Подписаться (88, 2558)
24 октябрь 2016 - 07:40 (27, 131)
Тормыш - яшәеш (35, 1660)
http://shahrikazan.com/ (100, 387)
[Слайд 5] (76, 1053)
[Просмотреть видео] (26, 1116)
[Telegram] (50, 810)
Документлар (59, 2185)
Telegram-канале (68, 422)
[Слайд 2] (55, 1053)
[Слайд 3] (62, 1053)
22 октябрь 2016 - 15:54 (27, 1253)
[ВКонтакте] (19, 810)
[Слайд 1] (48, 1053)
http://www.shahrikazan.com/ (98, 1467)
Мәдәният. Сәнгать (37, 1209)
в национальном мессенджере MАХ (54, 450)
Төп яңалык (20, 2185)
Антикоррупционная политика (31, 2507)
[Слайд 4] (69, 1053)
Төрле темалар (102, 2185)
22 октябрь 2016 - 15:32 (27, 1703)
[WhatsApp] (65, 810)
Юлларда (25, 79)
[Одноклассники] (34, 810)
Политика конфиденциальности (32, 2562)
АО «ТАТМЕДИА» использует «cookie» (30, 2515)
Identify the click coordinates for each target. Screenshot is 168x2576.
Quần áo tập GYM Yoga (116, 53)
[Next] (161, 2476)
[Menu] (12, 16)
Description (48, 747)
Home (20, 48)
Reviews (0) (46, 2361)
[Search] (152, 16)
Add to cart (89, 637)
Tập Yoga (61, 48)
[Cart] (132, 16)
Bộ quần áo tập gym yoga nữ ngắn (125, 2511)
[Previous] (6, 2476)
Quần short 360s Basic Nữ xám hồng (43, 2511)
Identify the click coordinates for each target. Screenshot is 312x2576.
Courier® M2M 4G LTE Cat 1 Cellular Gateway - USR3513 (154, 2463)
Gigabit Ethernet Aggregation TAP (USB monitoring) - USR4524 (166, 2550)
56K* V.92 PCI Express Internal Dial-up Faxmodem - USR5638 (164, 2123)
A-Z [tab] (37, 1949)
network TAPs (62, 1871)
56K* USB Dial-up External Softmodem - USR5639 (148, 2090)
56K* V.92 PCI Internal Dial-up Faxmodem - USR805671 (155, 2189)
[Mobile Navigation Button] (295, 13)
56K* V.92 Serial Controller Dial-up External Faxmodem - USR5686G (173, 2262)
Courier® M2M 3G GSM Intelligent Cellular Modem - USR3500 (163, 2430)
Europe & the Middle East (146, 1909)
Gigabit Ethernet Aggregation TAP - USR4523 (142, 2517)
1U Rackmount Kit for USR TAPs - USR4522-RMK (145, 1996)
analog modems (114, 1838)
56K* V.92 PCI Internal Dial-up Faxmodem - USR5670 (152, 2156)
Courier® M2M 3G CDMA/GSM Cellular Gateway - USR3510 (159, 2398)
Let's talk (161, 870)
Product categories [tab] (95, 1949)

## YOUR OBJECTIVE:
Reproduce, word for word, the lines of the data from the one that contains "[Next] (161, 2476)" to the end, both ends included.

## SOLUTION TO THE PROBLEM:
[Next] (161, 2476)
[Menu] (12, 16)
Description (48, 747)
Home (20, 48)
Reviews (0) (46, 2361)
[Search] (152, 16)
Add to cart (89, 637)
Tập Yoga (61, 48)
[Cart] (132, 16)
Bộ quần áo tập gym yoga nữ ngắn (125, 2511)
[Previous] (6, 2476)
Quần short 360s Basic Nữ xám hồng (43, 2511)
Identify the click coordinates for each target. Screenshot is 312x2576.
Courier® M2M 4G LTE Cat 1 Cellular Gateway - USR3513 (154, 2463)
Gigabit Ethernet Aggregation TAP (USB monitoring) - USR4524 (166, 2550)
56K* V.92 PCI Express Internal Dial-up Faxmodem - USR5638 (164, 2123)
A-Z [tab] (37, 1949)
network TAPs (62, 1871)
56K* USB Dial-up External Softmodem - USR5639 (148, 2090)
56K* V.92 PCI Internal Dial-up Faxmodem - USR805671 (155, 2189)
[Mobile Navigation Button] (295, 13)
56K* V.92 Serial Controller Dial-up External Faxmodem - USR5686G (173, 2262)
Courier® M2M 3G GSM Intelligent Cellular Modem - USR3500 (163, 2430)
Europe & the Middle East (146, 1909)
Gigabit Ethernet Aggregation TAP - USR4523 (142, 2517)
1U Rackmount Kit for USR TAPs - USR4522-RMK (145, 1996)
analog modems (114, 1838)
56K* V.92 PCI Internal Dial-up Faxmodem - USR5670 (152, 2156)
Courier® M2M 3G CDMA/GSM Cellular Gateway - USR3510 (159, 2398)
Let's talk (161, 870)
Product categories [tab] (95, 1949)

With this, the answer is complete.